• Text section:
October 7, 2010

When your tomatoes are not red--

We are at the tail end of tomato season, which means that you are most likely harvesting green tomatoes. I've had my run-in with a frying pan and a green tomato this year. Last week I despaired of not having the time to recreate the recipe (simple yet time-intensive) and opted for a green tomato salsa. It's an easy and quick recipe that will use up your green tomatoes, as well as any extra hot peppers and cilantro. A basic salsa recipe includes:

1. Tomatoes
2. Garlic
3. Onions, minced
4. Lime Juice
5. Salt (Kosher or Sea Salt)
6. Hot Peppers/Bell Peppers
7. Olive oil
8. Cilantro (optional)

You could add other items, of course (black beans, corn.) Personally, I like to use what I have available, for the economy of the thing. I don't have a good picture to share. I think we all know what salsa looks like.

• What you have to do:
Print, word for word, the stretch of the green tomato post from "You could add" through "salsa looks like.".

• Record set:
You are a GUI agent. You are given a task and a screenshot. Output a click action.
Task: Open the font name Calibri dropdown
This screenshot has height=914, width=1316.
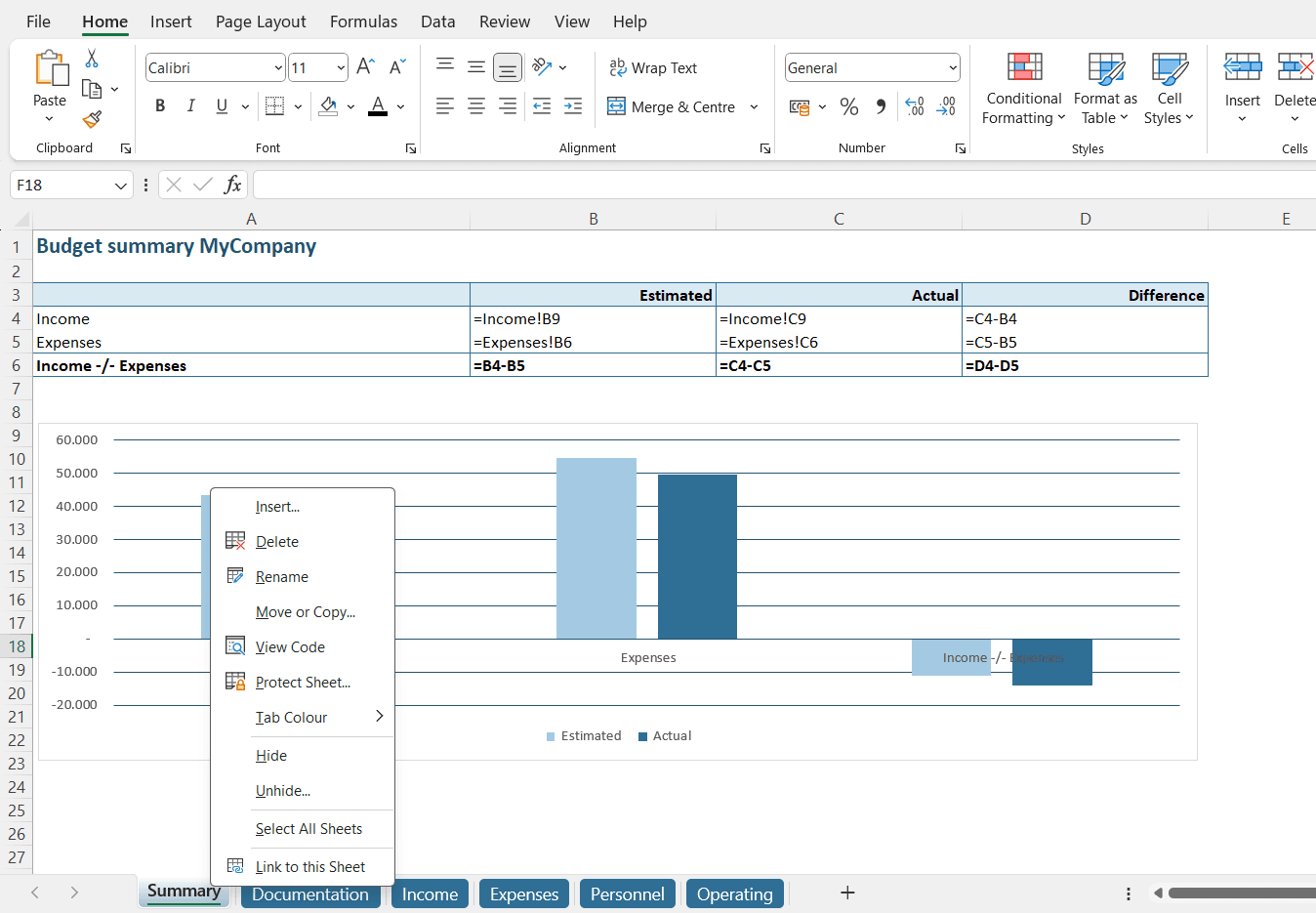(278, 68)
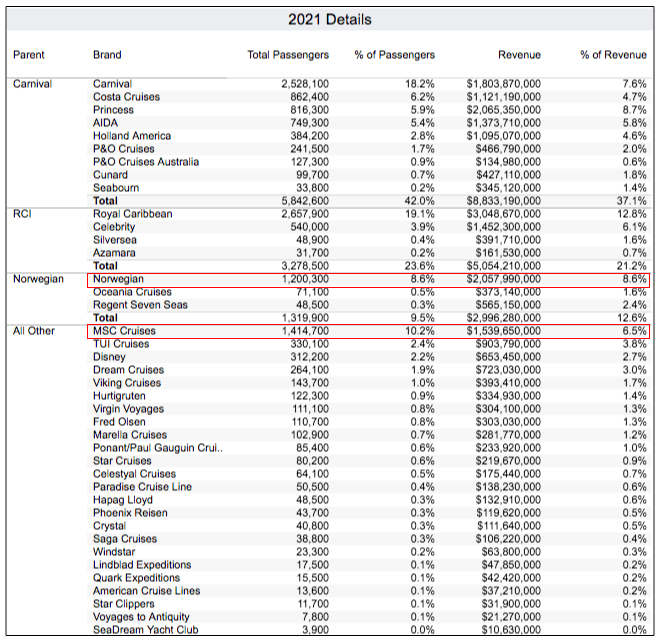Click the "2021 Details" table title
The height and width of the screenshot is (642, 660).
pyautogui.click(x=329, y=20)
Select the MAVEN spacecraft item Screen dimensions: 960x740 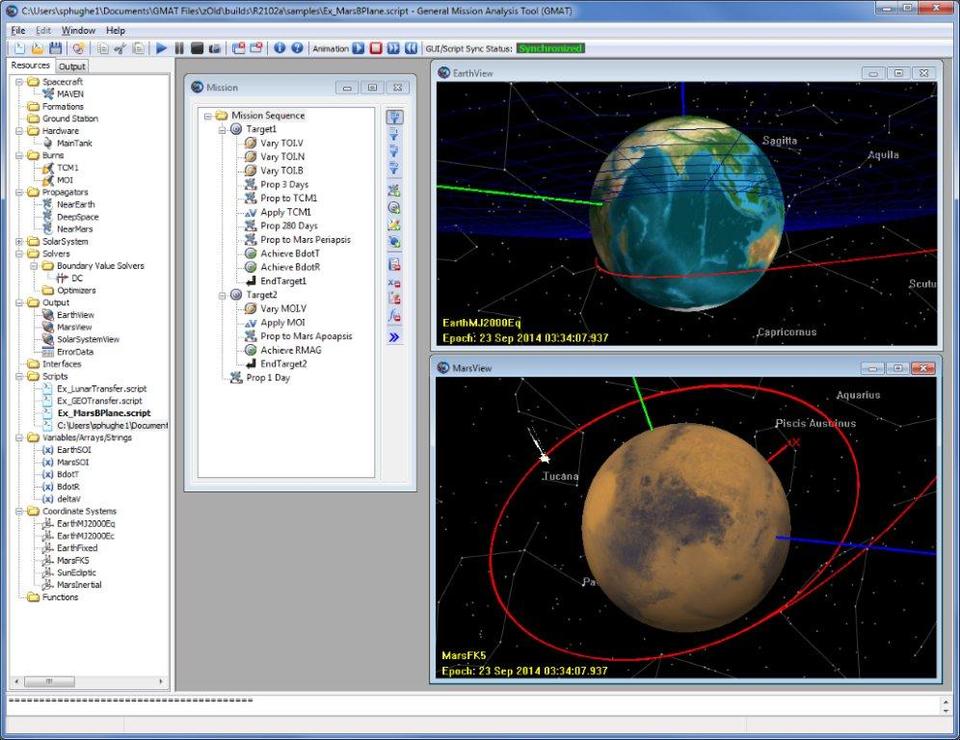70,94
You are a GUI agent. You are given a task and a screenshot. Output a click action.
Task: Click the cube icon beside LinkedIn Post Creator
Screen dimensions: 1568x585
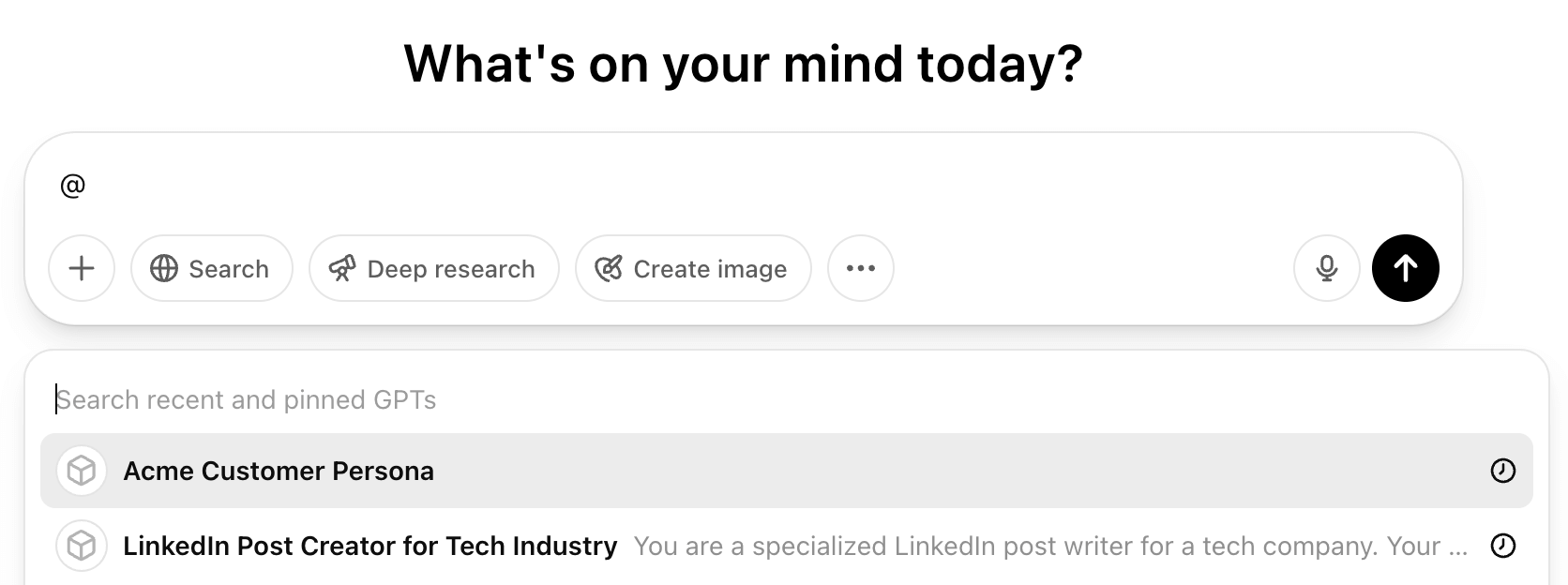tap(82, 546)
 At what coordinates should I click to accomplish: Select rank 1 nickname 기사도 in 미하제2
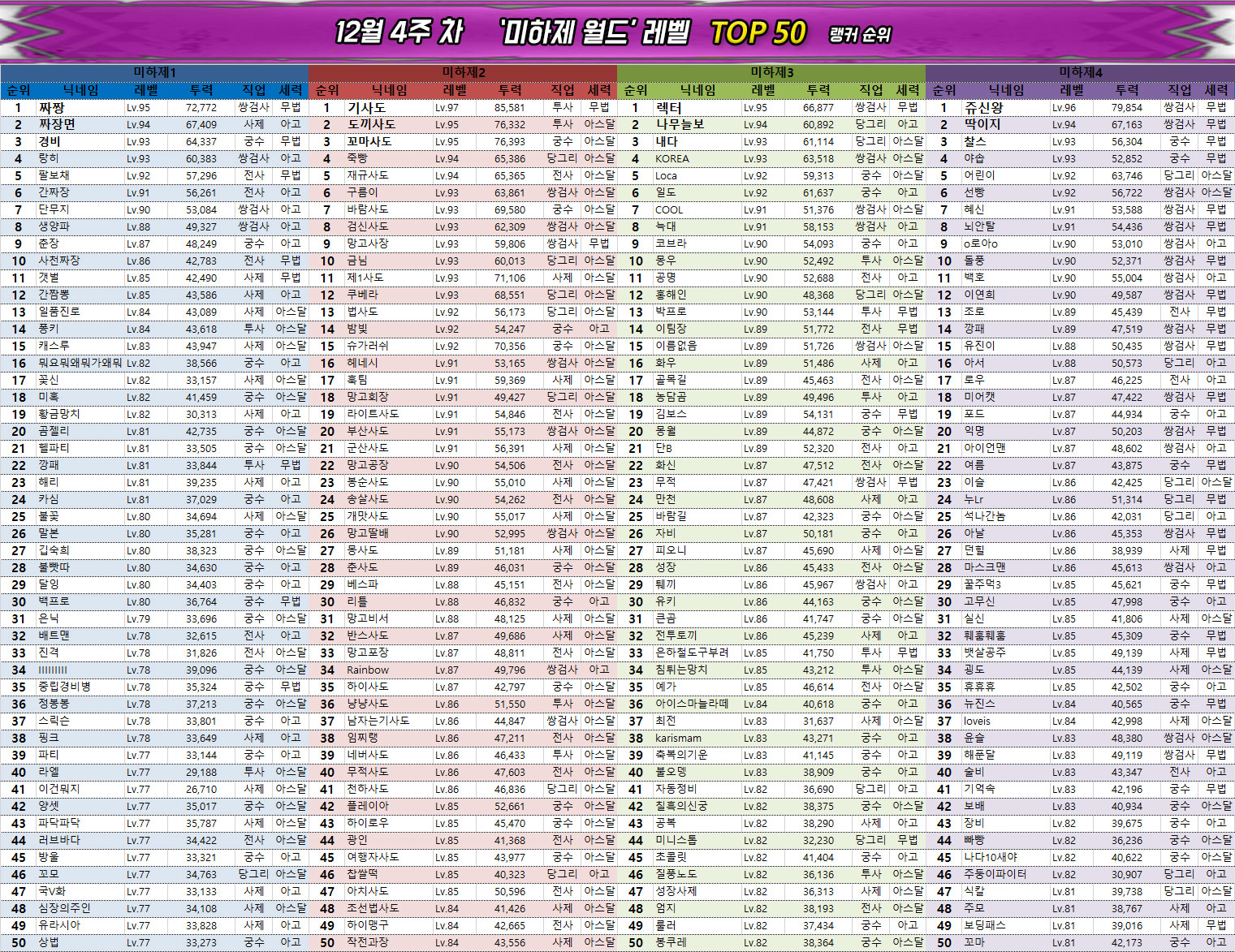coord(366,108)
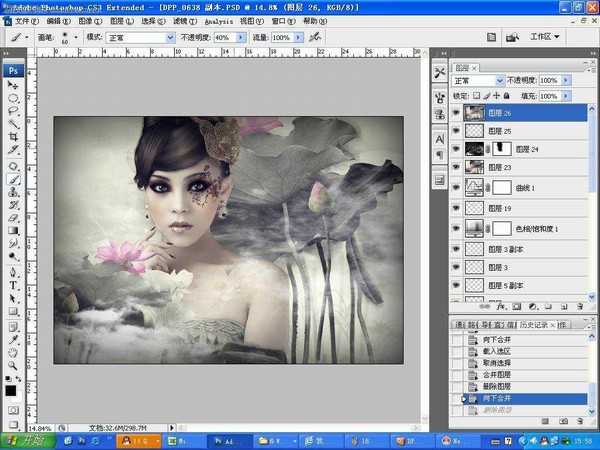The height and width of the screenshot is (450, 600).
Task: Open the layer blend mode dropdown showing 正常
Action: coord(478,80)
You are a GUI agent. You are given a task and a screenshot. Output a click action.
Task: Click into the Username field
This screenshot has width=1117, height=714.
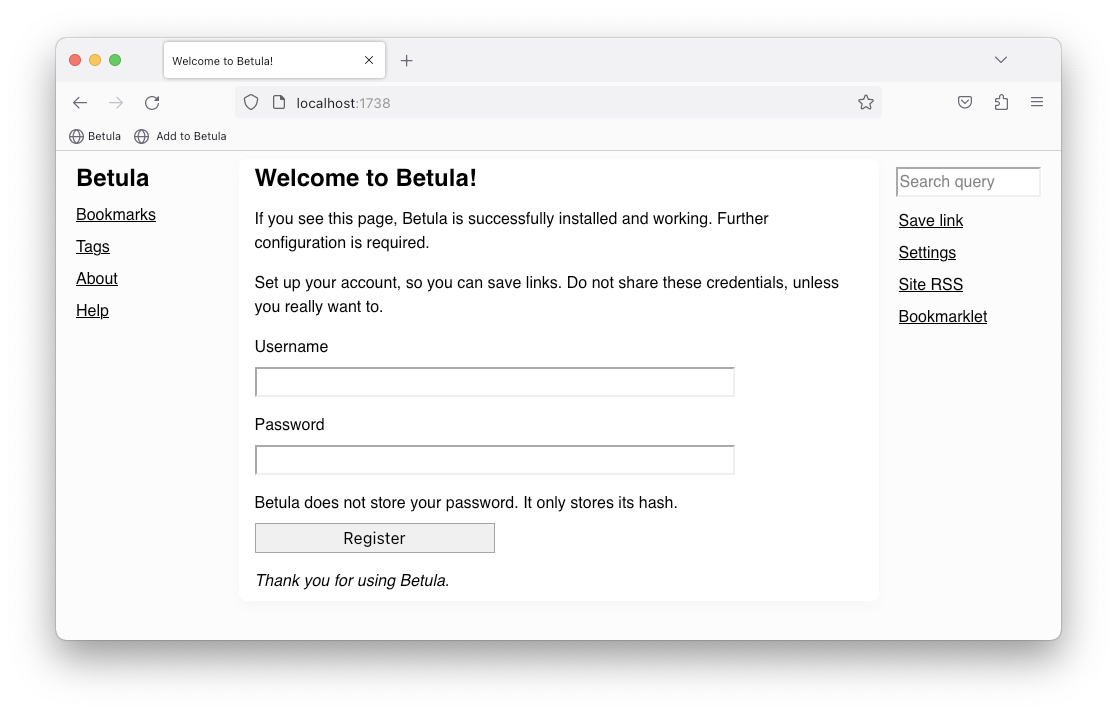click(494, 382)
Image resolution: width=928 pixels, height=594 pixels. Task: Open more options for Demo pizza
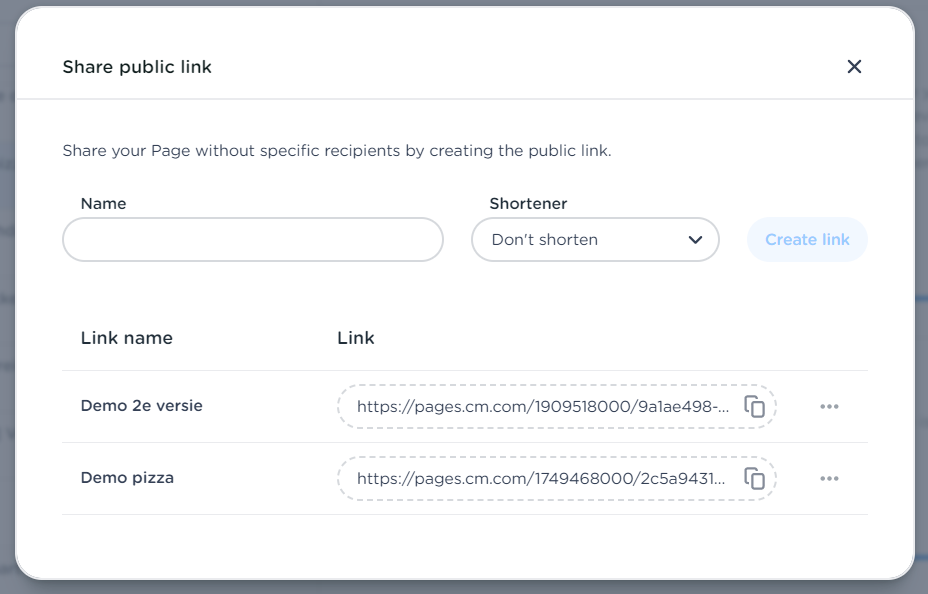[829, 479]
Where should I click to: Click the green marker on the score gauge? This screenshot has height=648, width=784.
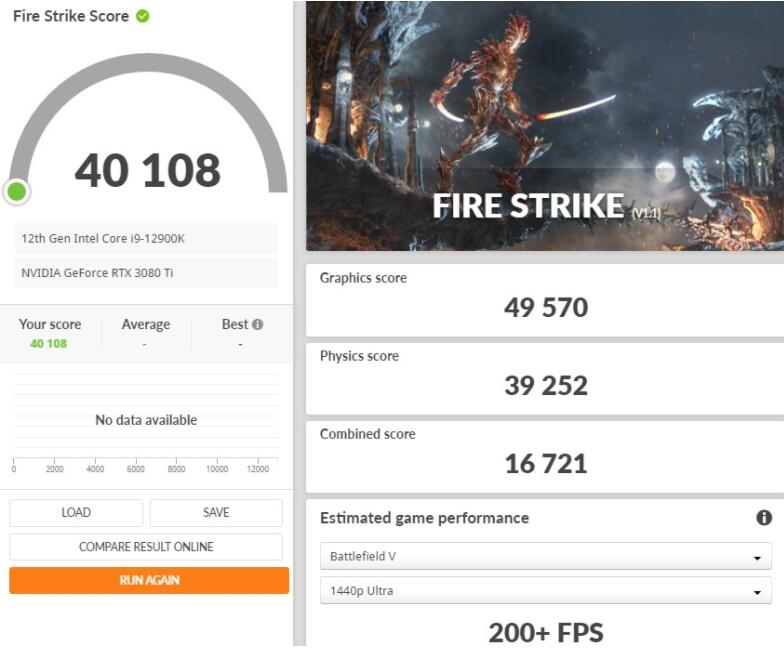point(16,191)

• Result below:
You could add other items, of course (black beans, corn.) Personally, I like to use what I have available, for the economy of the thing. I don't have a good picture to share. I think we all know what salsa looks like.